Reproduce the items below with every "toolbar icon" switched to "toolbar button", leaving everything else unchanged.

## Extracted material

■ ■ ■ ■ ■

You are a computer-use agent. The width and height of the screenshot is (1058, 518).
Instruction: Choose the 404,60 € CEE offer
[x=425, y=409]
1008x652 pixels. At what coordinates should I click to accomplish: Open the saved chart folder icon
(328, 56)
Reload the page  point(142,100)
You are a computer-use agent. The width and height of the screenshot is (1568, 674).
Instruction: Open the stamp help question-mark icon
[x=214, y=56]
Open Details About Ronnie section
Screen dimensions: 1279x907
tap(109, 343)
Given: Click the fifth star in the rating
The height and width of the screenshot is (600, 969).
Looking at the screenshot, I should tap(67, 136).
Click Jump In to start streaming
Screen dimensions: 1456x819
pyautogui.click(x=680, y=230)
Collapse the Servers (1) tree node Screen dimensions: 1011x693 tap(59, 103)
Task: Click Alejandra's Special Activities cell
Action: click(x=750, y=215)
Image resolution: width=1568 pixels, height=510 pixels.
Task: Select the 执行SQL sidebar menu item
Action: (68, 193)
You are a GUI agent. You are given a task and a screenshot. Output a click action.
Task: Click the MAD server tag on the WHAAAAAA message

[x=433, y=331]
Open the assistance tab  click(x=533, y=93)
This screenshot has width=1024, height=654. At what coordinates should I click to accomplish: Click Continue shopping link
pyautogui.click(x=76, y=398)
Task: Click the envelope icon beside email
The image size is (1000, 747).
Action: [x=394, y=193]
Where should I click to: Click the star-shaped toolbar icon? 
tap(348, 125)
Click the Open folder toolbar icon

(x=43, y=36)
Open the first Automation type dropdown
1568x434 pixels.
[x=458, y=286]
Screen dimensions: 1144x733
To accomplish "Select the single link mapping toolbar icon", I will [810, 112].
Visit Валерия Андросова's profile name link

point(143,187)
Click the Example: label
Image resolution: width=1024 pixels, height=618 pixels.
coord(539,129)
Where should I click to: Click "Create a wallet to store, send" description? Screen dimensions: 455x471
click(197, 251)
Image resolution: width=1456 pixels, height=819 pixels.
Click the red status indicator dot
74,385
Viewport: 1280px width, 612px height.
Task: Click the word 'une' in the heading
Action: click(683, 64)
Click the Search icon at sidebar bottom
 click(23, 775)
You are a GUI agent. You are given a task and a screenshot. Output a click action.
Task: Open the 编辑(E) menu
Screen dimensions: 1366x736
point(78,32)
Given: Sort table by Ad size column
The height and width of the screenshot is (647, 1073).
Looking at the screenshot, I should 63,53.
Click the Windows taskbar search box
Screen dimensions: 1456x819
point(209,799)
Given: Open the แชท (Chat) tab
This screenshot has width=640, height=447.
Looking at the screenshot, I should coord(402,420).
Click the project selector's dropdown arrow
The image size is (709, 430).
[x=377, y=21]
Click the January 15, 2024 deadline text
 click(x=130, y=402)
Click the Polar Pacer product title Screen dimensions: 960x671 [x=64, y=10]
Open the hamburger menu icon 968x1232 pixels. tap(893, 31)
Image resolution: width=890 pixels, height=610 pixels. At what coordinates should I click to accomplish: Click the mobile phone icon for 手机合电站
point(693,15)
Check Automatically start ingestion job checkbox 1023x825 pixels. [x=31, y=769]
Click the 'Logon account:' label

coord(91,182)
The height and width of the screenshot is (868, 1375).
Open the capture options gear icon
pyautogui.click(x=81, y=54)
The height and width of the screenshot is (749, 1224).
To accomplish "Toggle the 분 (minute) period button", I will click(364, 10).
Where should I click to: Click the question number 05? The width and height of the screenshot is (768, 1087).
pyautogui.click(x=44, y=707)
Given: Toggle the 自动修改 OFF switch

■ ■ ■ ■ ■

## In response
You are a computer-use agent. The width and height of the screenshot is (1058, 518).
Instruction: Choose the 404,60 € CEE offer
[x=425, y=409]
1008x652 pixels. At what coordinates should I click to accomplish: Open the saved chart folder icon
(328, 56)
Reload the page  point(142,100)
You are a computer-use agent. The width and height of the screenshot is (1568, 674).
Instruction: Open the stamp help question-mark icon
[x=214, y=56]
Open Details About Ronnie section
Screen dimensions: 1279x907
tap(109, 343)
Given: Click the fifth star in the rating
The height and width of the screenshot is (600, 969).
Looking at the screenshot, I should tap(67, 136).
Click Jump In to start streaming
Screen dimensions: 1456x819
pyautogui.click(x=680, y=230)
Collapse the Servers (1) tree node Screen dimensions: 1011x693 tap(59, 103)
Task: Click Alejandra's Special Activities cell
Action: click(x=750, y=215)
Image resolution: width=1568 pixels, height=510 pixels.
Task: Select the 执行SQL sidebar menu item
Action: (68, 193)
You are a GUI agent. You are given a task and a screenshot. Output a click action.
Task: Click the MAD server tag on the WHAAAAAA message

[x=433, y=331]
Open the assistance tab  click(x=533, y=93)
This screenshot has width=1024, height=654. At what coordinates should I click to accomplish: Click Continue shopping link
pyautogui.click(x=76, y=398)
Task: Click the envelope icon beside email
The image size is (1000, 747).
Action: [x=394, y=193]
Where should I click to: Click the star-shaped toolbar button? 
tap(348, 125)
Click the Open folder toolbar button

(x=43, y=36)
Open the first Automation type dropdown
1568x434 pixels.
[x=458, y=286]
Screen dimensions: 1144x733
To accomplish "Select the single link mapping toolbar button", I will [810, 112].
Visit Валерия Андросова's profile name link

point(143,187)
Click the Example: label
Image resolution: width=1024 pixels, height=618 pixels.
coord(539,129)
Where should I click to: Click "Create a wallet to store, send" description? Screen dimensions: 455x471
click(197, 251)
Image resolution: width=1456 pixels, height=819 pixels.
Click the red status indicator dot
74,385
Viewport: 1280px width, 612px height.
Task: Click the word 'une' in the heading
Action: click(683, 64)
Click the Search icon at sidebar bottom
 click(23, 775)
You are a GUI agent. You are given a task and a screenshot. Output a click action.
Task: Open the 编辑(E) menu
Screen dimensions: 1366x736
point(78,32)
Given: Sort table by Ad size column
The height and width of the screenshot is (647, 1073).
Looking at the screenshot, I should 63,53.
Click the Windows taskbar search box
Screen dimensions: 1456x819
point(209,799)
Given: Open the แชท (Chat) tab
This screenshot has width=640, height=447.
Looking at the screenshot, I should coord(402,420).
Click the project selector's dropdown arrow
The image size is (709, 430).
[x=377, y=21]
Click the January 15, 2024 deadline text
 click(x=130, y=402)
Click the Polar Pacer product title Screen dimensions: 960x671 [x=64, y=10]
Open the hamburger menu icon 968x1232 pixels. tap(893, 31)
Image resolution: width=890 pixels, height=610 pixels. At what coordinates should I click to accomplish: Click the mobile phone icon for 手机合电站
point(693,15)
Check Automatically start ingestion job checkbox 1023x825 pixels. [x=31, y=769]
Click the 'Logon account:' label

coord(91,182)
The height and width of the screenshot is (868, 1375).
Open the capture options gear icon
pyautogui.click(x=81, y=54)
The height and width of the screenshot is (749, 1224).
To accomplish "Toggle the 분 (minute) period button", I will click(364, 10).
Where should I click to: Click the question number 05? The width and height of the screenshot is (768, 1087).
pyautogui.click(x=44, y=707)
Given: Toggle the 自动修改 OFF switch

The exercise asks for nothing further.